[tkrik]

I have MS. Well, I was dx 5 years ago and have been wavering in denial ever since. It's been hard for me to admit it and learn effective ways to just deal with it. All these years I approached MS like I had a sinus infection. You know, take an abx and it goes away. This is not going away.

After a long discussion this past weekend with DD19 and DBF, I decided it's time to just face up to it, accept it, and learn new ways of dealing with things. I have been fighting it all wrong and unfortunately, I believe things are getting a little worse for me. During our conversation, we came up with all sorts of great solutions from chores to mobility aides and things that will help me improve my quality of life as well as admitting to the drs. that things are getting worse and checking out medications that actually might help me. As it is now, I can't even make it through a grocery shopping trip without my legs freezing up in tight spasms as well as worsen tremors and other stuff.

It is hard to admit my limitations. I know they are there but others don't. It is hard to just say I'm experiencing this or that. I am trying to be tough, but it really isn't benefiting me at all and is causing tension in me instead. I am sure it is much easier to just say I can't manage that task anymore - like vacuuming.
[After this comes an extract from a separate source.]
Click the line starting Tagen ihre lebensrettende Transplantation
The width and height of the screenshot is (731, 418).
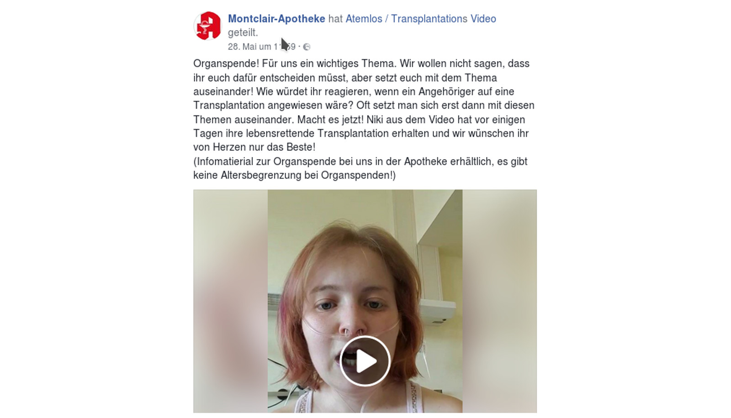point(361,133)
So, after 5 years of fighting it the wrong way, I'm throwing the towel in and starting anew. I will be trying to find ways to make my quality of life better and easier. I will be working with my drs. to come up with ways and medications that will help me at this stage of the disease process. I am only on 3 meds and they had been working for the past several years. I am not so sure they are the correct ones for me now. I will be reviewing that with them and making necessary adjustments. I also will be requesting some occupational therapy to help me with finding easier ways of doing things. I also will be making adjustments at home to help me so that I can do some tasks more efficiently and effectively. You know saving spoons and making the most of the spoons I have.

I have spent so much time lately trying to figure out what I need to do to feel better. What will help my legs work better, what can I eat to increase my energy, what . . . and so the list went on. I just can't do that anymore as it's causing me added stress and I start running in circles.

Also, this is the first time I have really said and admitted this. You all understand what I go through on a daily basis and the emotions involved with this disease. So, I felt most comfortable coming on here and posting this. So, if you got this far, thanks for listening to me admit that I do have MS and that it is not going away and I have to take a healthier approach to dealing with it.